Two tilt-rotor aircrafts called Osprey
joined a combined military exercise of Japanese Ground Self-defense Force and
United States Marine Corp in Eniwa, Hokkaido, on Friday. It was the first
opportunity for the Ospreys to participate in an exercise in Japan after the
severe accident offshore Australia on August 5th. While the Japanese
rely on the technology of shooting ballistic missile down with missile, they
never believe in the technology of tilt-rotor aircraft. Civil groups protested
the exercise with Ospreys outside the base.
Ospreys had been planned to join the
exercise from last week. After the crush in Australia, Japanese government
required United States Force to refrain from flying of those aircrafts until
thorough investigation on the accident would be made. Ignoring broad uneasiness
of the Japanese, U.S. Force kept on flying Osprey and did not change the plan
to let them join the exercise in Hokkaido.
Two Ospreys left U.S. Misawa Airbase in
Aomori in Friday morning and landed at Hokkaido Major Exercise Field. 160
members of GSDF 11th Brigade stationed in Sapporo joined the drill
of riding and getting off the aircraft separated in groups each of which
consisted of 20 members. Ospreys were witnessed rotating above the land for
many times and they returned to Misawa in early afternoon.

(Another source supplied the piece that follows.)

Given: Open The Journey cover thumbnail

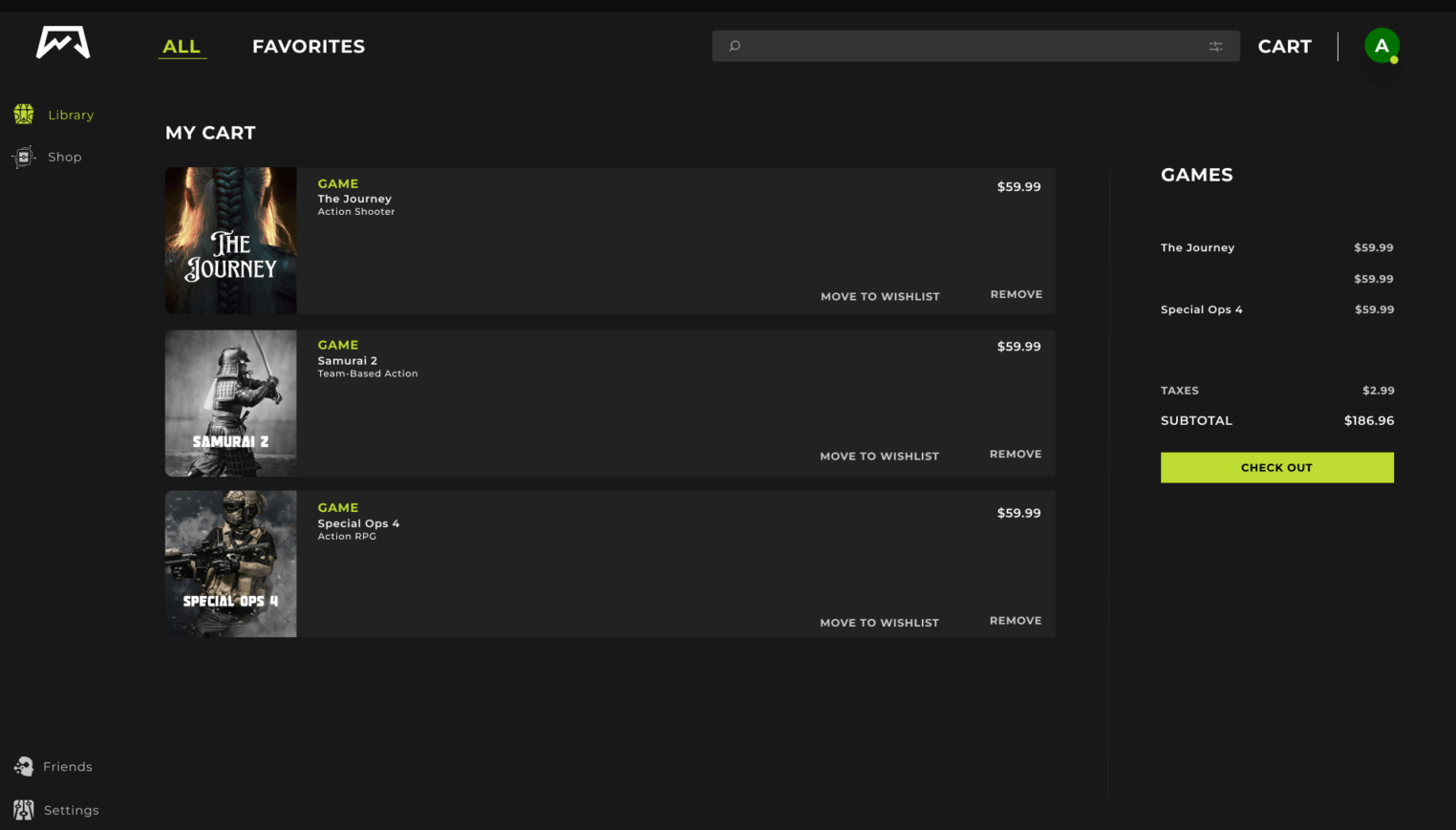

United States Force explained that Osprey
is indispensable for military operations in Japan along with rising tension
with North Korea, which keeps on intimidating United States and Japan with its
missile and nuclear capability. Those Ospreys is stationed in U.S. Futenma
Marine Base in Okinawa, where the people have been protesting the deployment of
them. They could not accept new type of aircraft in Futenma, where both Japan
and U.S. government promised removing danger from, or in Okinawa, where
Japanese government promised to reduce their burden stemming from U.S. military’s
occupation of the land.
Exercise in Hokkaido is one of the ways to
reduce the burden of Okinawa. Having realized that necessity, the civil groups
protested the drill including Ospreys, because they have caused severe accidents
mostly every year. Some members of peace group chanted “Osprey, go home!” in
front of a railway station close to the exercise field. “While it once was as
bold as requiring self-restraint, Japanese government turned its back to the
people after persuaded by U.S. We are worried about falling down of the
aircrafts,” told a housewife living in a city around. This is a failure of
Japanese government in informing them.